*Required action*
Would you transcribe only the lines from the one holding "The height and width of the screenshot is (586, 1439)." through the end of the material, exactly, without any pictures?
* * * * *
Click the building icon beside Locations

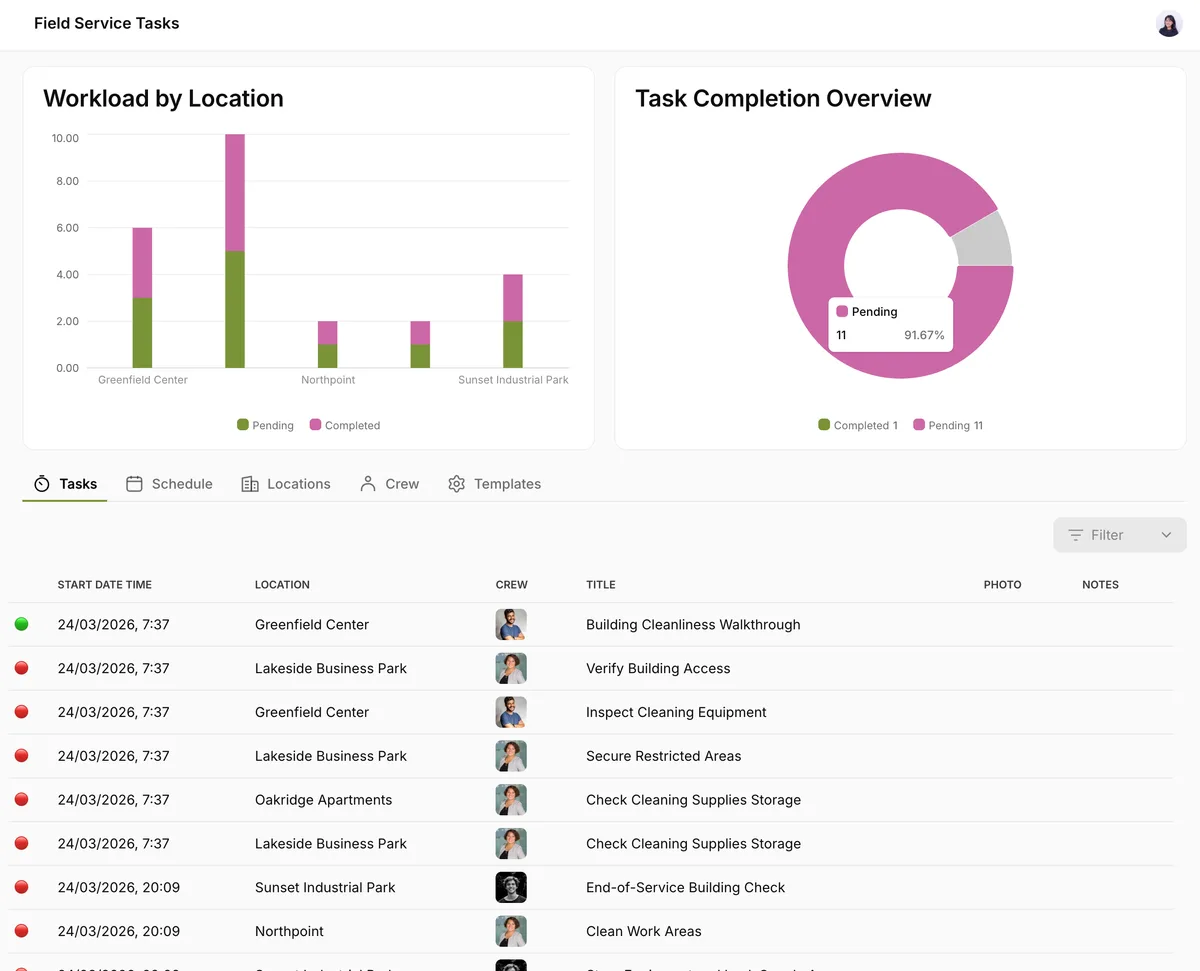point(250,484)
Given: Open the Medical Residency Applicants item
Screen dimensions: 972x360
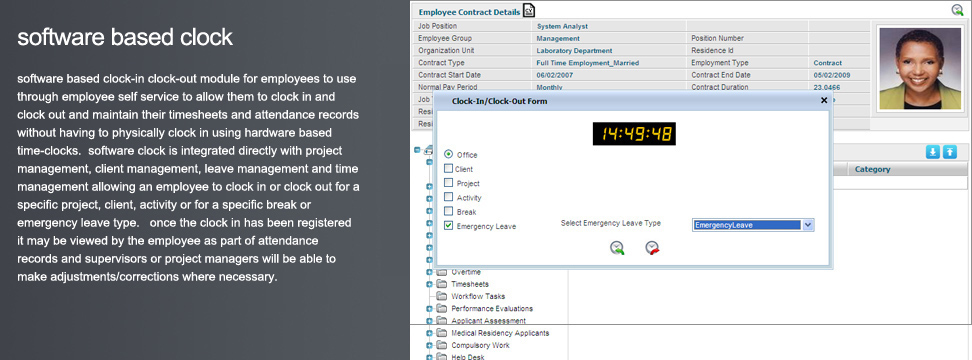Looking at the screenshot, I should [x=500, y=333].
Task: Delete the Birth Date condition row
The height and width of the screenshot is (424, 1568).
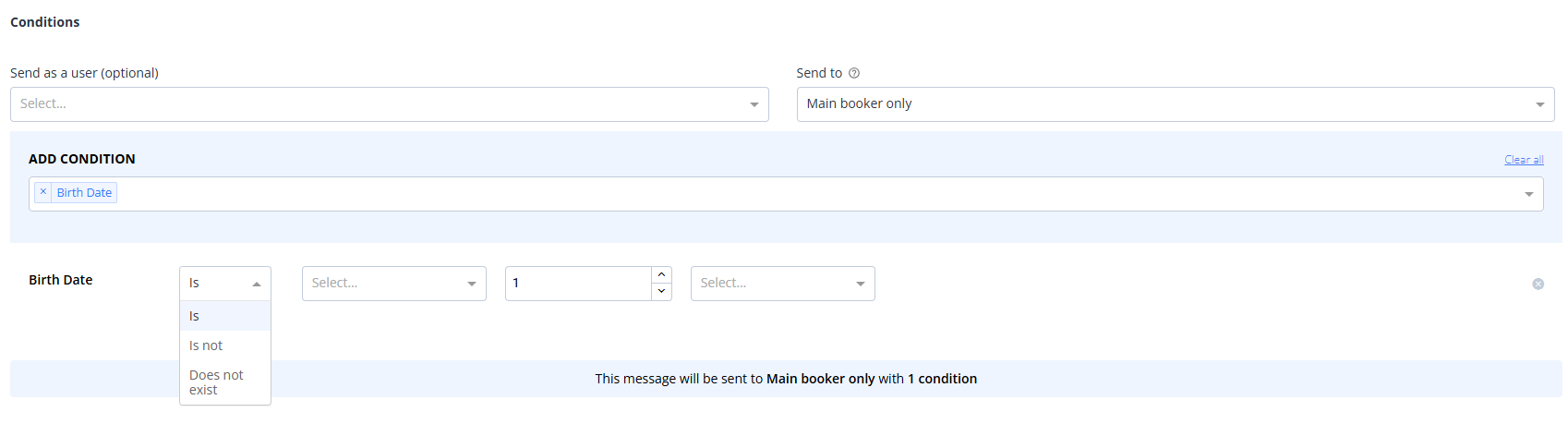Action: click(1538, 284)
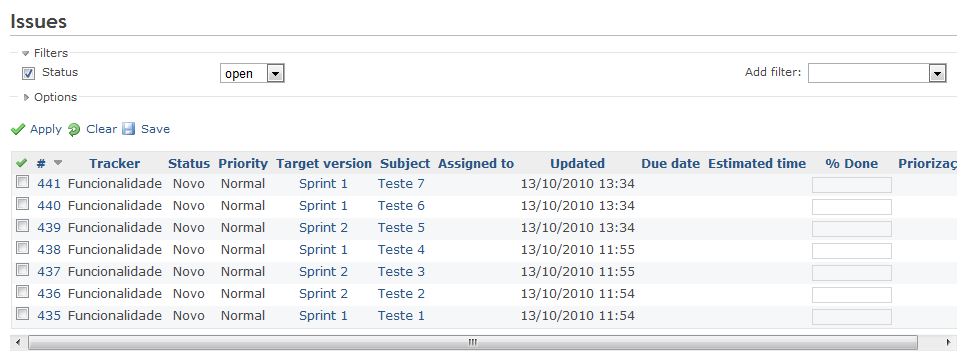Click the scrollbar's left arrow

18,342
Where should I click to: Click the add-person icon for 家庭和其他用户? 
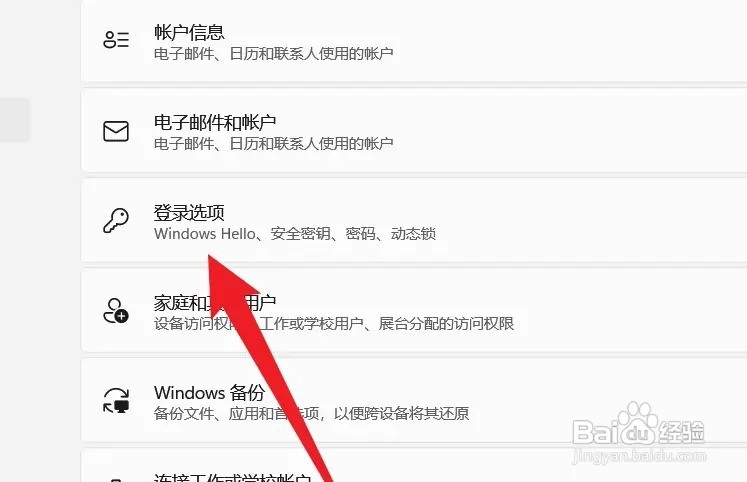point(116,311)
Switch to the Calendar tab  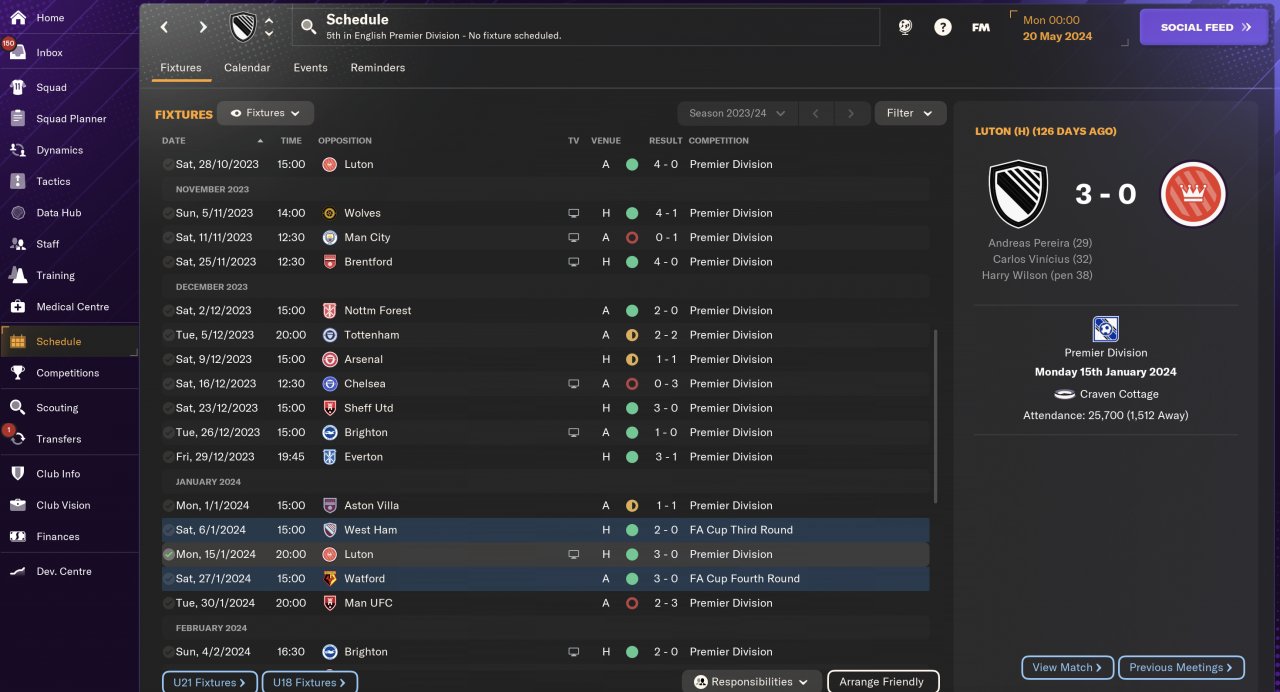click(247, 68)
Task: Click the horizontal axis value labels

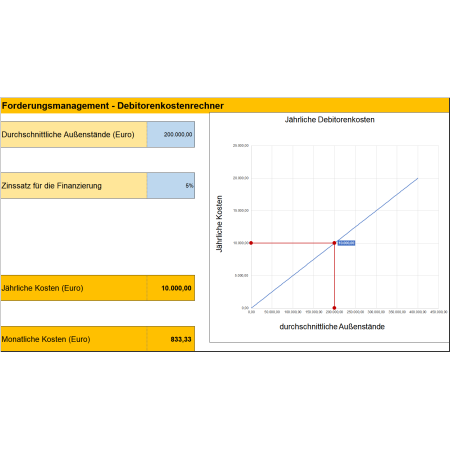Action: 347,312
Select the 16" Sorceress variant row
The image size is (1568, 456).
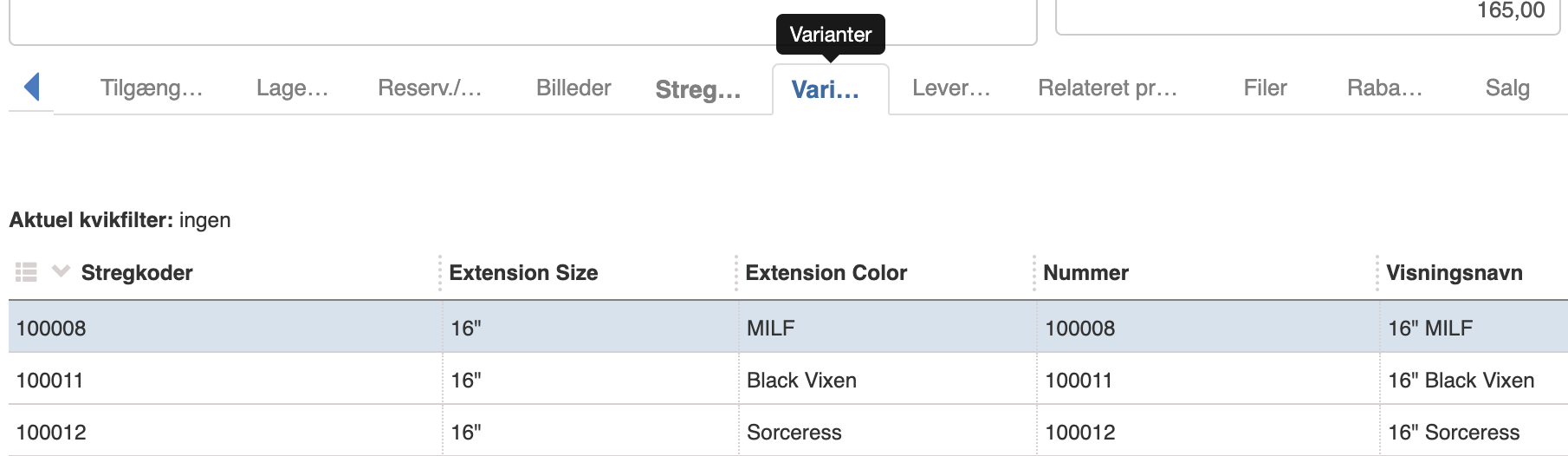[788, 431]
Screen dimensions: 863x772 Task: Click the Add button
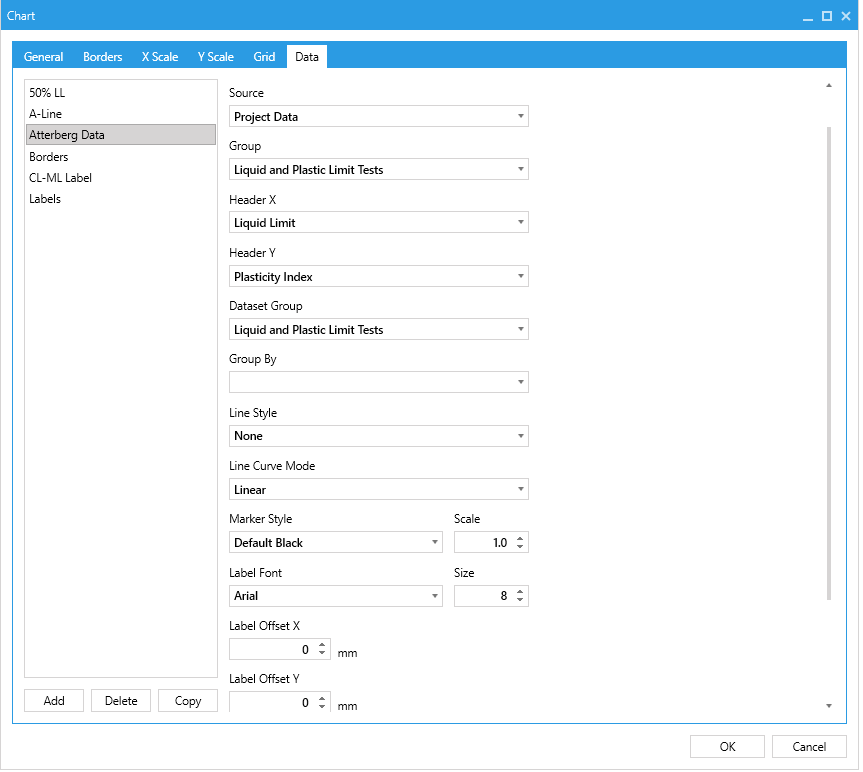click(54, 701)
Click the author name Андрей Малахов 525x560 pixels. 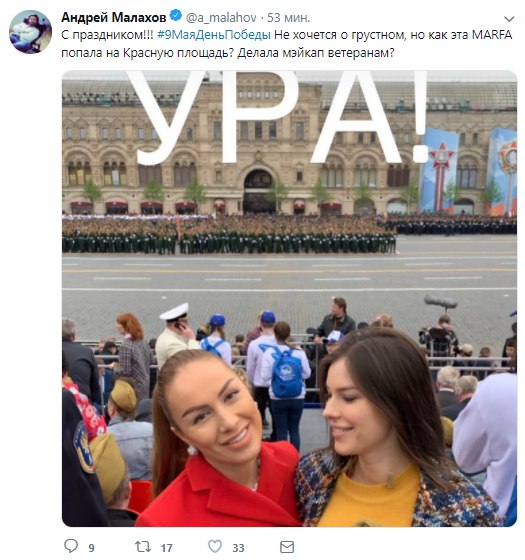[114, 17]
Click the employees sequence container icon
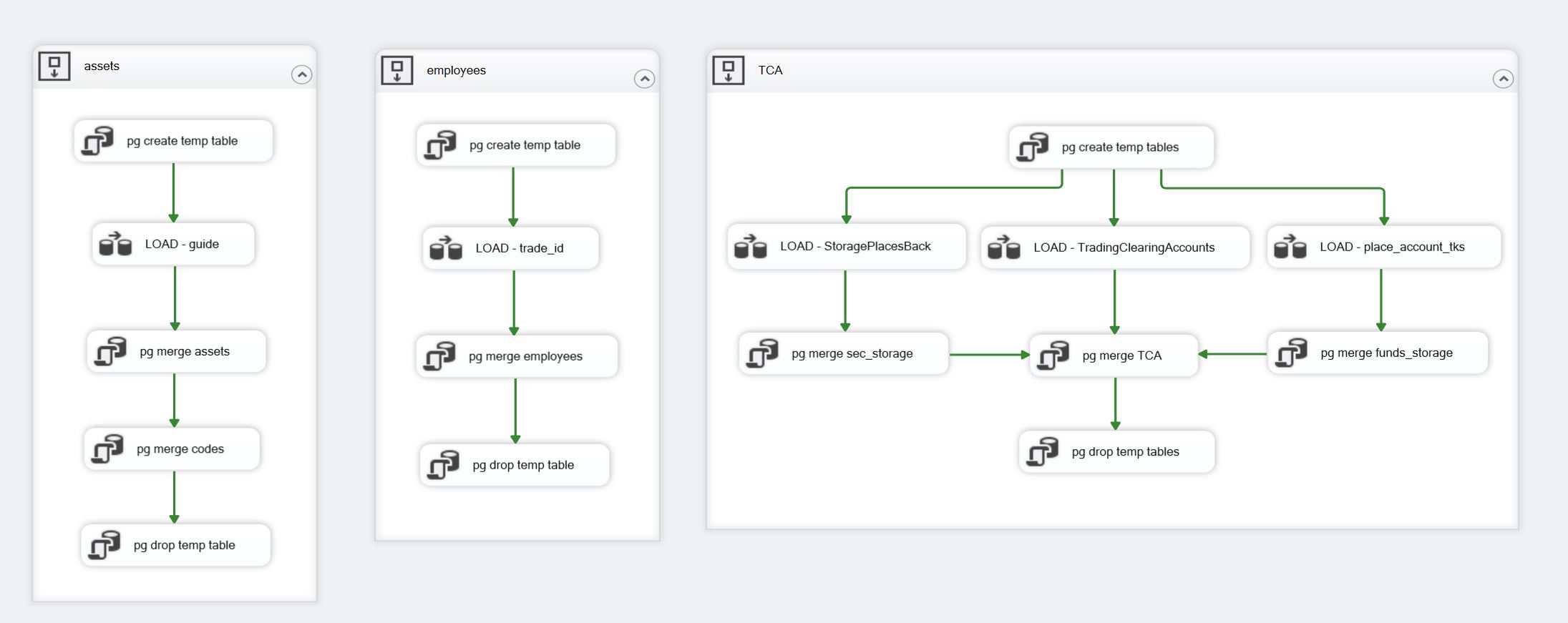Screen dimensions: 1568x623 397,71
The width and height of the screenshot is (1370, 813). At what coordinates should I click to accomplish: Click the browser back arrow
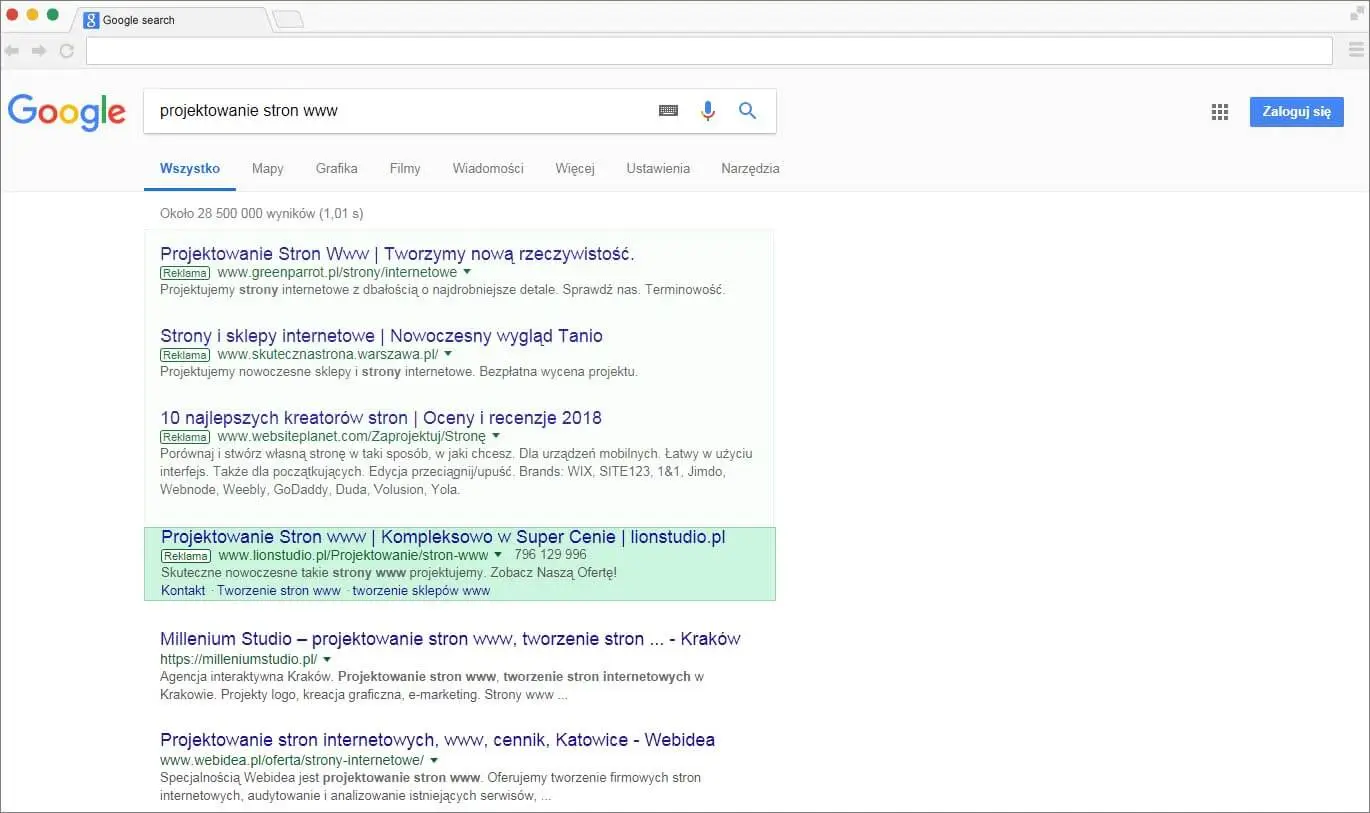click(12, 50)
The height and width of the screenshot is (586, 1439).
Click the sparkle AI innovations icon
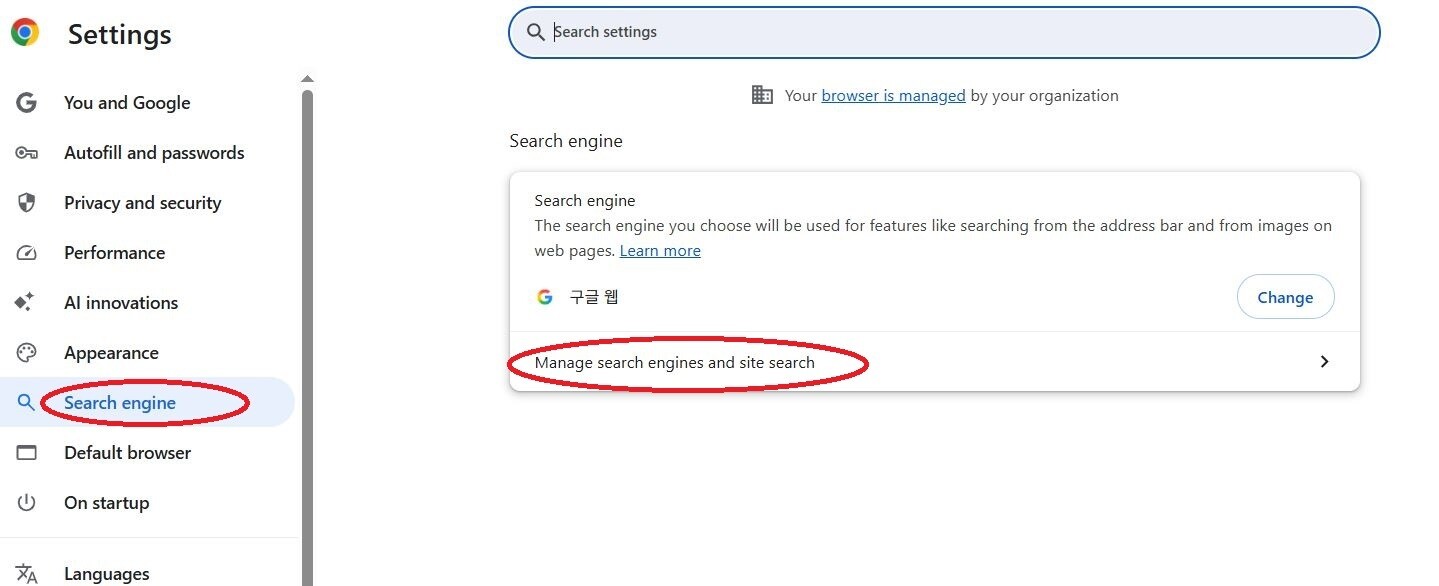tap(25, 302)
* * * * *
*Reply*
The height and width of the screenshot is (586, 1439).
Click the sparkle AI innovations icon
tap(25, 302)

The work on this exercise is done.